July 20, 2017 – West Bend, WI – There will be a recommendation before the West Bend Common Council on Monday concerning the Deer Management Assistance Program.

During a meeting in November 2016 the Deer Management Assistant Program reviewed whether to issue special permits to allow bow hunting to trim the deer herd in local parks as neighbors asked city officials to help manage the deer in the city.

According to Park and Rec director Craig Hoeppner the Park and Rec staff did an old-fashioned deer drive and the count was 28 deer at Lac Lawrann, Ridge Run Park had 41 deer, Regner had 9 and Silverbrook Parkway had 18.

In March, Lac Lawrann voted unanimously that it be a test and sample site for a controlled hunt.

The Park & Recreation Commission voted unanimously at its June 29 meeting to forward the following recommendations to the Common Council regarding deer management in city parks.
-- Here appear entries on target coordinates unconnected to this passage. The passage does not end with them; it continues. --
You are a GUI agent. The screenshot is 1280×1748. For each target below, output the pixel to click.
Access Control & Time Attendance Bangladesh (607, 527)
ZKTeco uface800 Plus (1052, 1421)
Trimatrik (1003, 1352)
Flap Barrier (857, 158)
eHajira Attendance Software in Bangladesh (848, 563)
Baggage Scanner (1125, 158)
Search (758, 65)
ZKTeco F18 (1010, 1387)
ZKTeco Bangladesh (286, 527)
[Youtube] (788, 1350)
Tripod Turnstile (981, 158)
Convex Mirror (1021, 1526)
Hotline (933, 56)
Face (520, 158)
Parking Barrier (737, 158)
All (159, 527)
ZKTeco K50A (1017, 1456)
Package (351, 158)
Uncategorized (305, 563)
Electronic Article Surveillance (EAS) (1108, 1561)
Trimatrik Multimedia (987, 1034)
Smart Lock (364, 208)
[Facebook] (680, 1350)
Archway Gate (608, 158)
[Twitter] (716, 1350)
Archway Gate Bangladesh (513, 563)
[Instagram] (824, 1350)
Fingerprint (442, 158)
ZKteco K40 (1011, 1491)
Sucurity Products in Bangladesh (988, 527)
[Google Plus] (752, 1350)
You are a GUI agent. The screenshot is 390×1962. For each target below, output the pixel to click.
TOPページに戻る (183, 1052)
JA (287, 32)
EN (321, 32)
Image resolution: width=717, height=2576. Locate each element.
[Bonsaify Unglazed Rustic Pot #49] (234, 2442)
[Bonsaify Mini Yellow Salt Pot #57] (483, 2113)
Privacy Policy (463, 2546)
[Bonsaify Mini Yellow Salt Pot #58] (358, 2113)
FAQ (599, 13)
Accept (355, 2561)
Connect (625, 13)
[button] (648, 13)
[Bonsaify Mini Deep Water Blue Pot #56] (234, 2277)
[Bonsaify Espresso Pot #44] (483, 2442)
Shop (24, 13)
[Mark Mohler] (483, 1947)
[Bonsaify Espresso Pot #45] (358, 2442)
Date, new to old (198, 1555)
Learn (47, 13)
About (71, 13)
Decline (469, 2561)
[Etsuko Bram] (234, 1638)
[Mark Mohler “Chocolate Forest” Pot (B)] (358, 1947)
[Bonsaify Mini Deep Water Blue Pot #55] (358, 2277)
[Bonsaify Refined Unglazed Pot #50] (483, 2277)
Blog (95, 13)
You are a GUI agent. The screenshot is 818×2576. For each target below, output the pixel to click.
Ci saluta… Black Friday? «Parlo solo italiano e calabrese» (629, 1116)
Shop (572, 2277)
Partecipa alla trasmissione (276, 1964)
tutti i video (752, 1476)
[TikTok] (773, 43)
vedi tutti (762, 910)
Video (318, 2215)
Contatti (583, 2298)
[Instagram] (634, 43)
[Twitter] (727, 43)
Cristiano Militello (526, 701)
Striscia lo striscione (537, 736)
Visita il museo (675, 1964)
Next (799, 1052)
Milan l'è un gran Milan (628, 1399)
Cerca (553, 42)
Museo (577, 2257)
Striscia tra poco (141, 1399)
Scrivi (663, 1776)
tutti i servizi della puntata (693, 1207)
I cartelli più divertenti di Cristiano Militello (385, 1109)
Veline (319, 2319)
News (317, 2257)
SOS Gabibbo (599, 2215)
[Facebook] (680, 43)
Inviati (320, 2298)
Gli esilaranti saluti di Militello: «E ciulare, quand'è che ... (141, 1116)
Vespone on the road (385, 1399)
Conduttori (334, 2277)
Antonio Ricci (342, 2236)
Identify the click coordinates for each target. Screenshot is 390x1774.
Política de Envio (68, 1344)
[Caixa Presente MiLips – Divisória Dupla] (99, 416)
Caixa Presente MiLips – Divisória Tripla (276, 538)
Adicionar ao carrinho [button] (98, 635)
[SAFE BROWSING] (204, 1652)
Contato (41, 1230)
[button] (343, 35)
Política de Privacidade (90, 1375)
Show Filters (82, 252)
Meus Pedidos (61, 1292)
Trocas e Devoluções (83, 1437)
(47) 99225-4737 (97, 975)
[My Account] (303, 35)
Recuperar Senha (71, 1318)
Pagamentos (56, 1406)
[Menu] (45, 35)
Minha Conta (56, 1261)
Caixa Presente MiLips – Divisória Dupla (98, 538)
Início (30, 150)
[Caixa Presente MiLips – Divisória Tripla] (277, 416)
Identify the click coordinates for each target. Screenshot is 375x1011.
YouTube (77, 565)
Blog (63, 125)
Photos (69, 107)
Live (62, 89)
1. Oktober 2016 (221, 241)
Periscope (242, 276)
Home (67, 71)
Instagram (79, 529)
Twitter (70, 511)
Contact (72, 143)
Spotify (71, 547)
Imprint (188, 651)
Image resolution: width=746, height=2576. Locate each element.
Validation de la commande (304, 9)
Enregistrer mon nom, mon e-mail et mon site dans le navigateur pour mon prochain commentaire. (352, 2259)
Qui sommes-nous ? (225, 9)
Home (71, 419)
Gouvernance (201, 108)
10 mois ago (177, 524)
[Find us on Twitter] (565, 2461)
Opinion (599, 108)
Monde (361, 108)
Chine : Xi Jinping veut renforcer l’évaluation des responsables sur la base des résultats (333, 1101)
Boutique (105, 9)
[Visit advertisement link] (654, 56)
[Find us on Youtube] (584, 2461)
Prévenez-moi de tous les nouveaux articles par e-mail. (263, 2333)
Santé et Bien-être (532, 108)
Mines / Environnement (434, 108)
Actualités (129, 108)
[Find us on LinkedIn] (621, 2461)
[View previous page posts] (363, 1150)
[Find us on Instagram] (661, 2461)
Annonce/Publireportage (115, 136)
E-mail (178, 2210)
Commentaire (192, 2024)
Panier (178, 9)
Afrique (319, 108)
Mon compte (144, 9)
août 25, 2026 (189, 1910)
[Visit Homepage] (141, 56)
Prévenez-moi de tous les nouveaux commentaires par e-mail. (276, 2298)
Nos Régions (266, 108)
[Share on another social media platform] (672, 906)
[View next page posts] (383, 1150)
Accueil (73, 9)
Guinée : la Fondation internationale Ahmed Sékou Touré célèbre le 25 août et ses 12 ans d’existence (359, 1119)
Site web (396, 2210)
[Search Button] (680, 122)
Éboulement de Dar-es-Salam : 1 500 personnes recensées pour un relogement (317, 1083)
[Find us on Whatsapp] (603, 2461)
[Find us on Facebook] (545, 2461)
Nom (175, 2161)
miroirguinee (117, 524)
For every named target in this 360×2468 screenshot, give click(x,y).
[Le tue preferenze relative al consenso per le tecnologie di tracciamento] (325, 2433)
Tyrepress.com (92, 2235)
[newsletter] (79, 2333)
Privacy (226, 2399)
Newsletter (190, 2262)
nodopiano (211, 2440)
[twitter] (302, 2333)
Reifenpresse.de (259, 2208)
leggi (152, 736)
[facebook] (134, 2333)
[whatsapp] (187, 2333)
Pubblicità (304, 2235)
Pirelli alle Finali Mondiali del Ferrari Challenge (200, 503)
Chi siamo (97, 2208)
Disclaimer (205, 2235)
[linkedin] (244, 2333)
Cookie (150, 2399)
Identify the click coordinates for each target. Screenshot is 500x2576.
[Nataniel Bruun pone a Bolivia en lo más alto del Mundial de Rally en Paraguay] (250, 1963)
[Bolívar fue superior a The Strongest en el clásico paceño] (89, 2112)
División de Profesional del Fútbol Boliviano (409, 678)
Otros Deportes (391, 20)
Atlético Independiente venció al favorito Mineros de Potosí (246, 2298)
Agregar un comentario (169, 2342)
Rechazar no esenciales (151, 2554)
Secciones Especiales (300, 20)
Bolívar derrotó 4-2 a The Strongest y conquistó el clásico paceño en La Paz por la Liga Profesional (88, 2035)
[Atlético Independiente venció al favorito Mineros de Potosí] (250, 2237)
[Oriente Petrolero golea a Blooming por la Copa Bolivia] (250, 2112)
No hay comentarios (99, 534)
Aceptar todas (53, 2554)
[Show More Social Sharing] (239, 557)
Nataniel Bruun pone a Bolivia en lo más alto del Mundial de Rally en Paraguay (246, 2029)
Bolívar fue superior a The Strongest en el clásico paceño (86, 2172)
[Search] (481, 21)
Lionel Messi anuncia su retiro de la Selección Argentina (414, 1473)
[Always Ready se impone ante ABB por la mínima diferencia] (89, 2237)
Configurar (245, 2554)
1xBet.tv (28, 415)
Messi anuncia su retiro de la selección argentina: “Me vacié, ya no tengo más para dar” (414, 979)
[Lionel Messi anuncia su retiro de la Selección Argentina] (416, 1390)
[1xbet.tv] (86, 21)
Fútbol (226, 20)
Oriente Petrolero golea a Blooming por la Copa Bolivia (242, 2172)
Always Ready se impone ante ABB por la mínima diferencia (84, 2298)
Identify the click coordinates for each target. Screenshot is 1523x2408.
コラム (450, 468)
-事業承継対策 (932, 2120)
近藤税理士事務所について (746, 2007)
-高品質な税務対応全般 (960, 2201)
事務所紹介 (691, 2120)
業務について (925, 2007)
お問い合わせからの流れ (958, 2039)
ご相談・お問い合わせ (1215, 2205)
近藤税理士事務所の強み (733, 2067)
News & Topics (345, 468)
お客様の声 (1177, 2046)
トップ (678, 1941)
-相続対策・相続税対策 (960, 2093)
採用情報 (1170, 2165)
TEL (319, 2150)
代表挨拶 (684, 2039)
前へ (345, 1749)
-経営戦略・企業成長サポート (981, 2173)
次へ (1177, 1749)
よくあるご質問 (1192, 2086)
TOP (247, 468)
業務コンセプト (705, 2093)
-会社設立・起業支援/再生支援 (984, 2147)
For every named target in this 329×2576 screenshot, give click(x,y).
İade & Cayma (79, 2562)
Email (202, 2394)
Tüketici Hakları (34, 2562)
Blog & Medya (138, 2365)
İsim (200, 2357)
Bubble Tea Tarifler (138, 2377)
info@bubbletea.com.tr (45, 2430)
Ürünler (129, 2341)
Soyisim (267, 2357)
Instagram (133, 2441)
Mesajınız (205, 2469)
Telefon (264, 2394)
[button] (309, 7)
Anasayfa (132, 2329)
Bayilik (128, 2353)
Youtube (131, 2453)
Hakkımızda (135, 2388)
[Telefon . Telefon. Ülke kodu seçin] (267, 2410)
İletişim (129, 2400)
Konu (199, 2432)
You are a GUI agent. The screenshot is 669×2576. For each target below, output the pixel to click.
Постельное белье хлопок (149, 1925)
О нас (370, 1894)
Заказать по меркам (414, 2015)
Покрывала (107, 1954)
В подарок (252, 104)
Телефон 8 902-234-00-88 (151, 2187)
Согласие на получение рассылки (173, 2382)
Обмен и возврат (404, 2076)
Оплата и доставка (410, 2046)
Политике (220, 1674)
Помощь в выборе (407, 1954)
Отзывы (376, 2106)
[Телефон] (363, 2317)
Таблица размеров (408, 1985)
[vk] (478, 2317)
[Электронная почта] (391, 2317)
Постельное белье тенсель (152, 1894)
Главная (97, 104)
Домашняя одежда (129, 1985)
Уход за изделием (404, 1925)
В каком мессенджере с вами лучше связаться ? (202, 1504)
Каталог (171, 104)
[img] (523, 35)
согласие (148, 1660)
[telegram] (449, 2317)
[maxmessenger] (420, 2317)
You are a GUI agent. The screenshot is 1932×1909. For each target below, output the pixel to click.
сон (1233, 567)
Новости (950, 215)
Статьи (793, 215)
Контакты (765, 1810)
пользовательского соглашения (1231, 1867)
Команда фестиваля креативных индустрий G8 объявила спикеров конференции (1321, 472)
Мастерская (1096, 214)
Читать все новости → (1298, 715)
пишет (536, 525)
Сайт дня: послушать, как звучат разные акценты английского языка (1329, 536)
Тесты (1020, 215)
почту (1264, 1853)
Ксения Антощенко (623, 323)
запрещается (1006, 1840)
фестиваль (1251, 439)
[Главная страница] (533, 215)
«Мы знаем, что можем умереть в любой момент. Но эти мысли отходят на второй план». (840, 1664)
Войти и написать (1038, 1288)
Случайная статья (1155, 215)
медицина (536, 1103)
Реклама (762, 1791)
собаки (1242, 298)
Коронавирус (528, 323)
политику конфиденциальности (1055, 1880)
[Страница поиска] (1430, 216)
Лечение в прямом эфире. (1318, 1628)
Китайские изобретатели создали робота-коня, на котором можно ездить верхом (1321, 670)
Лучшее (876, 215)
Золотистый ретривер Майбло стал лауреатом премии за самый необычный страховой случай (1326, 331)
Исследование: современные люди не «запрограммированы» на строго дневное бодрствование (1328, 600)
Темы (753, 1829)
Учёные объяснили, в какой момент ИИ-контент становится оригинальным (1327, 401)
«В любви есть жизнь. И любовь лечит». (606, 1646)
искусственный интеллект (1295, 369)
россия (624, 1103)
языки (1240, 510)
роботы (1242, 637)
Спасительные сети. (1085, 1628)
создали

Primary recommendation is to take no action at this time, for the following reasons:  Public Safety, costs to the City of West Bend, DNR has stated this is not a big problem overall and recent hunts in similar communities have had limited success and effectiveness.

Secondary recommendation, if the Common Council feels there is a deer problem in West Bend that needs to be addressed, it is strongly recommended to start with a test pilot program at Lac Lawrann Conservancy only.  The test would be done in the winter, during weekdays and under controlled circumstances.

Monday’s Common Council meeting begins at 6:30 p.m. in the council chambers at City Hall. The meeting is open to the public.


On a side note: What option do you think city officials should pursue?



  1. I visit many of the parks, in our area, for personal recreation, parties, etc. It is rare that I see any deer while in these parks.
    One consideration should be addressed: Humans are continuing to destroy the animals’ “natural” habitat. It would seem that we should be finding ways for these animals to live, and flourish naturally. They, many times, have ways of controlling their own population without human interference.
    Another consideration: There may be a possibility that a few of the people who would get involved in the possible proposed program could abuse it to the extent that it could cause personal injury to others, irreparable damage to the parks and possible adjacent properties, and costs to the city and county that wouldn’t normally be accounted for. It is not clear to me what “controlled circumstances” in regard to this means. However, we can look at what is often done in other regulated recreational activities and locations to observe how even these activities can become problematic.
    My personal preference is the “Primary Recommendation.”